The statement mentioned such a course of action is against the letter and spirit of the Constitution. “Had the President any observations, he could have returned the bills with his obser­vations like he did in the recent and dis­tant past,” the ministry said and assert­ed that he could have also issued a press release to that effect.

"It is a matter of concern that the Pres­ident has chosen to discredit his own officials. The President should take re­sponsibility for his own actions", the statement concluded. 

Later in evening, Caretaker Minister for Information and Broadcasting Mur­taza Solangi and Law Minister Ahmed Irfan Aslam at a joint news conference here said that a clarification issued by the Ministry of Law and Justice had re­moved the ambiguity created by the statement posted by President Dr. Arif Alvi on its personal account on X (for­merly known Twitter) regarding signing of the two legislations.

“The President is a head of the state, and his position demands respect. No one should expect that we would speak against the respect of the President,” said the information minister. 

He said there was no need to politicize the caretaker government’s efforts that were aimed at removing ambiguity on important matters.

He also said the President had posted a statement on the X about the two bills, sent by the Parliament, from his person­al account on the platform, which might have created some sort of confusion, but did not cause any upheaval.

However, it was imperative to remove confusion on the matter and the Law Ministry had issued a statement in this regard, he added.

To a query, Solangi said he did not have any knowledge about the President’s in­tentions and desires, particularly con­cerning his continuation in office.

Institutions existed in the country for enforcement of laws, and a complete system was in place to ensure provision of rights to citizens and uphold the su­premacy of the Constitution and laws, the minister said in response to anoth­er question.

He stressed that the caretaker govern­ment was fully committed to upholding the Constitution and would not engage in any actions that violated the laws.

With a clear understanding that their mandate is not political in nature, Mur­taza said that the caretaker government would refrain from engaging in any po­litical discussions. He said there were no loopholes in the government system, and the present caretaker setup has been functioning within the framework of the Constitution.

In case any attempt was made to cre­ate confusion on national issues, he said that the response would be given which would strictly be adhered to the bound­aries defined by the Constitution and the law.

The caretaker law minister said that it has never happened before that Pres­ident of Pakistan returned any bill with­out his signature.

He said there is nothing available in the Constitution to return the bills with­out signature or without recommenda­tion or amendments.

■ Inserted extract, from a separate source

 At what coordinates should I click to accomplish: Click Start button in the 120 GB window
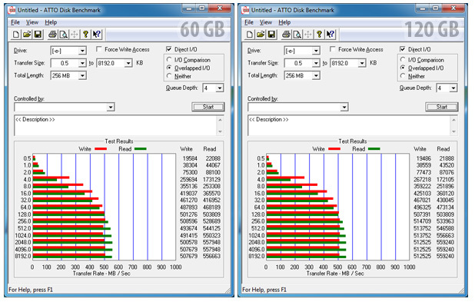(442, 107)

Caretaker Minister for Law and Justice Ahmed Irfan Aslam said that under Ar­ticle 75 of the Constitution, a bill auto­matically becomes law if the President didn’t approves or reject it within stipu­lated time period of ten days.

He said that ‘The Pakistan Army (Amendment) Bill 2023 was received by the presidency on August 2, while Offi­cial Secrets (Amendment) Bill reached there on August 8, after being passed by the two houses of the Parliament.

The law minister said that these two bills have not been received back from the President Office despite Article 75 of the Constitution clearly provides a peri­od of ten days in order to avoid any po­litical ambiguity. If the President does not exercise the authority within this time period, the bill is considered to be approved and automatically becomes law as per the constitution, he said.